A state of emergency has been declared in Yemen's rebel-held capital, Sanaa, according to the local Saba news agency, after a cholera outbreak killed scores of people over the past two weeks.
The health ministry of the Houthi government announced the measure late on Sunday, saying that "the number of casualties surpassed the normal rates, exceeding the capacity of the health system, which has become unable to contain this unprecedented health and environmental disaster".
The ministry's statement came after the International Committee of
the Red Cross (ICRC) said on Sunday that a cholera outbreak has killed 115 people between between April 27 and May 13.
More than 8,500 suspected cases of the waterborne disease were reported in the same period in 14 governorates across Yemen, said ICRC Director of Operations Dominik Stillhart - up from 2,300 cases in 10 governorates last week.
This is the second outbreak of cholera in less than a year in war-torn Yemen, the Arab world's poorest country in the grips of a war between government forces, which are backed by an Arab coalition, and Houthi rebels
More than 10,000 people have been killed and millions displaced in more than two years of war, which has also destroyed much of the country's infrastructure.
Only a few medical facilities are still functioning and two-thirds of the population are without access to safe drinking water, the United Nations has said.
"What is happening today exceeds the capabilities of any healthy health system, so how can we (cope) when we are in these difficult and complicated conditions," Saba quoted health minister Mohammed Salem bin Hafeedh as saying.
The ministry, after meeting in Sanaa with UN Humanitarian Coordinator Jamie McGoldrick and other international officials, called on humanitarian organisations and aid donors to help it avert an "unprecedented disaster".
Cholera is an acute diarrhoeal disease that is transmitted through contaminated drinking water. It can be fatal within hours if left untreated.
Most sufferers exhibit mild symptoms that can be treated with oral rehydration solution, but the disease can kill within hours in severe cases if not treated with intravenous fluids and antibiotics.
A cholera epidemic late last year petered out but outbreaks are becoming more frequent.

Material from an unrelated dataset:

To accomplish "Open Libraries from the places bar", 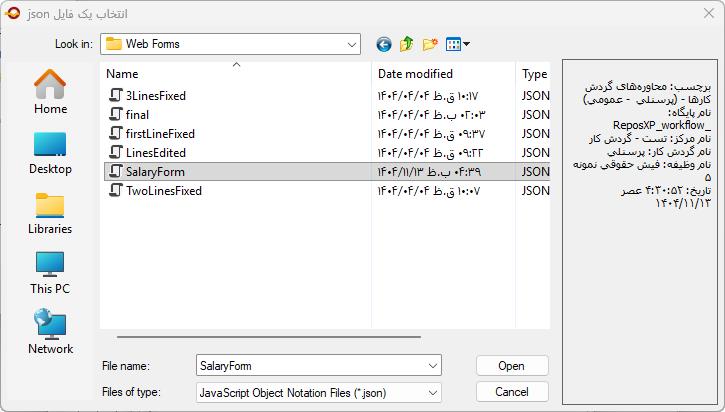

Sanaa has been worst hit, followed by the surrounding province of Amanat al-Semah, WHO data has shown. Cases have also been reported in other major cities including Hodeidah, Taiz and Aden.
Some 17 million of Yemen's 26 million people lack sufficient food and at least three million malnourished children are in "grave peril", the UN has also said.
In December, the UNICEF, the UN agency for children, said at least one child dies every 10 minutes because of malnutrition, diarrhoea and respiratory-tract infections.